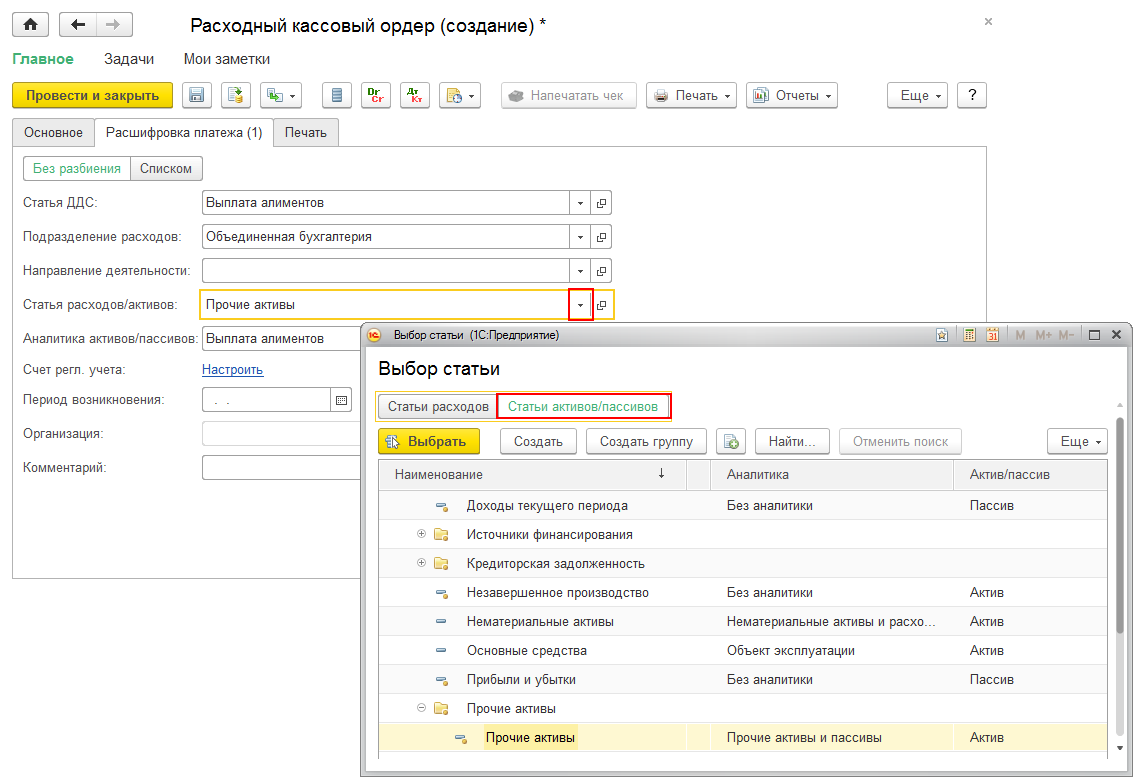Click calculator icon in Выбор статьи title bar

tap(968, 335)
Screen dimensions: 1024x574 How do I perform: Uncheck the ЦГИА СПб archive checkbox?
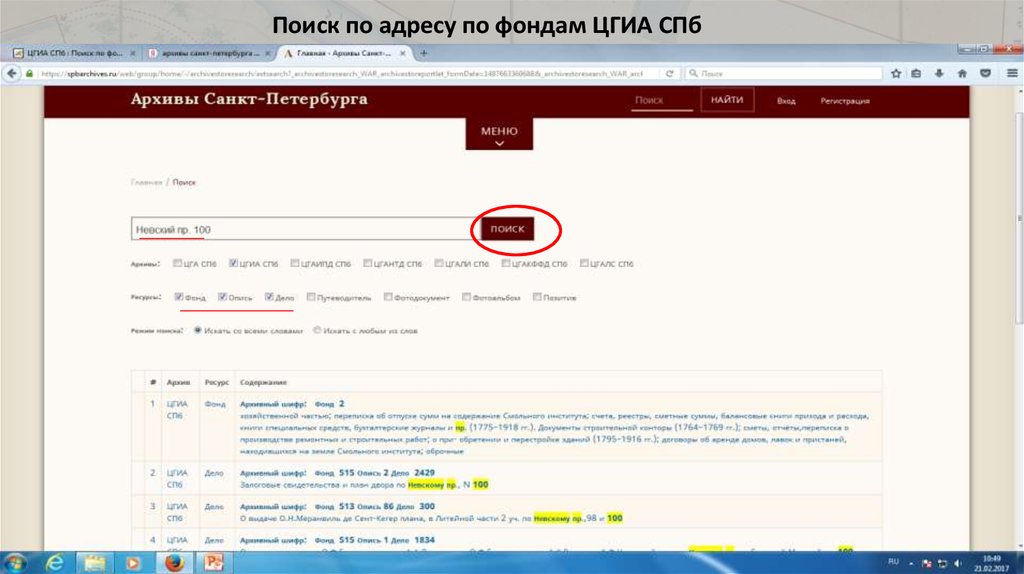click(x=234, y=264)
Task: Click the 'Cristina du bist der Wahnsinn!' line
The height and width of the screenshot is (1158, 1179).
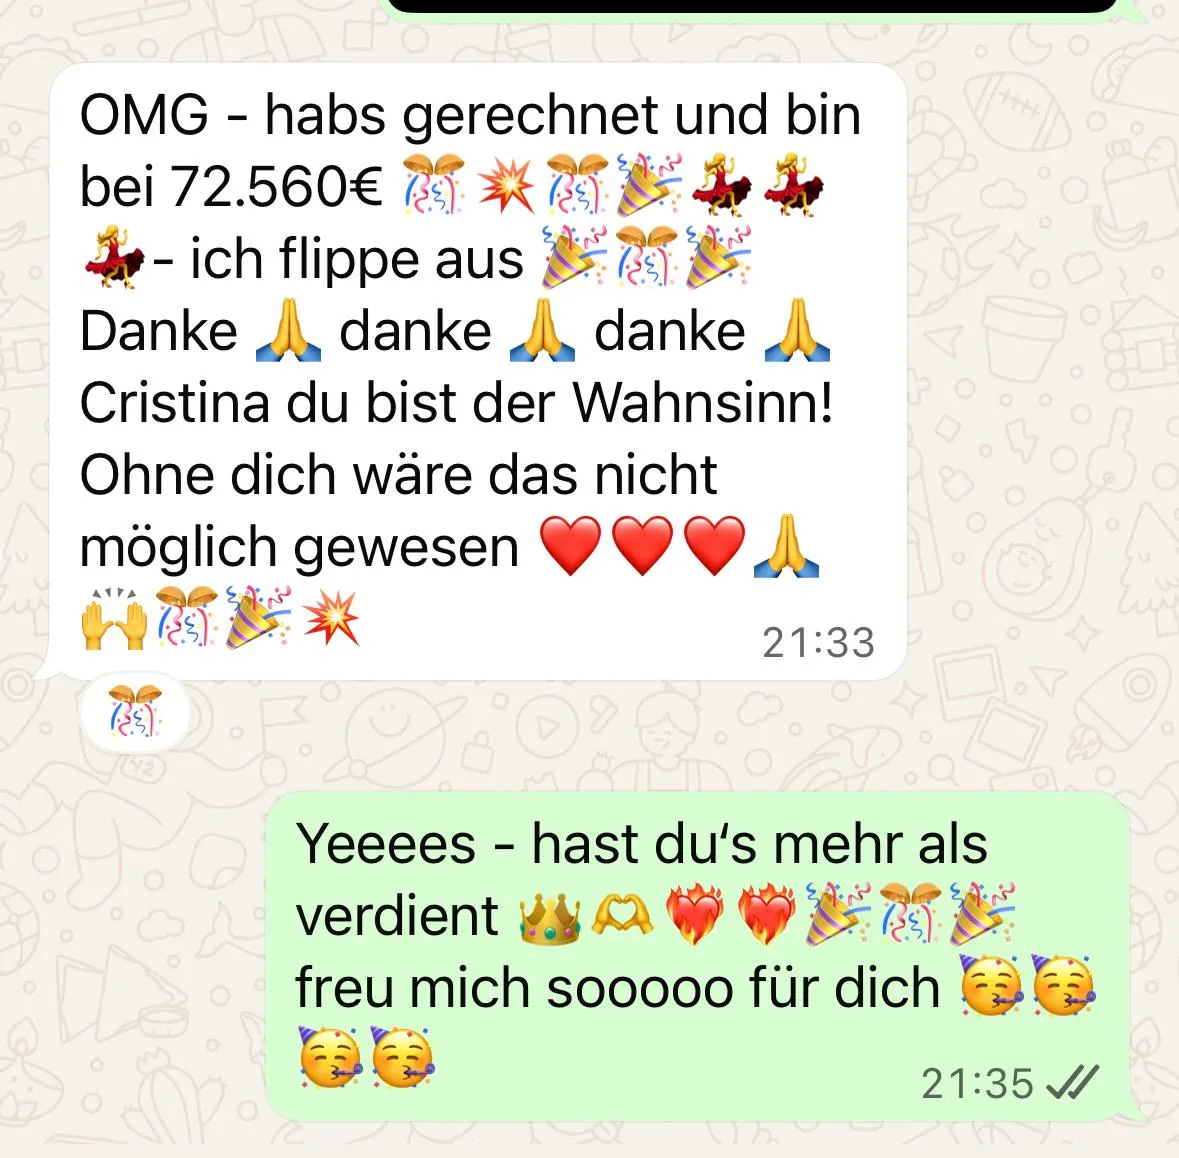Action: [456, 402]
· · · ·
**What the task asks:** Rewrite the lines from the one containing "Task: Click the" through the end of the lines, replacing "screenshot" with "image" and changing nothing else. Leave the pictures out.

**Exercise result:**
Task: Click the 'Cristina du bist der Wahnsinn!' line
The height and width of the image is (1158, 1179).
Action: [456, 402]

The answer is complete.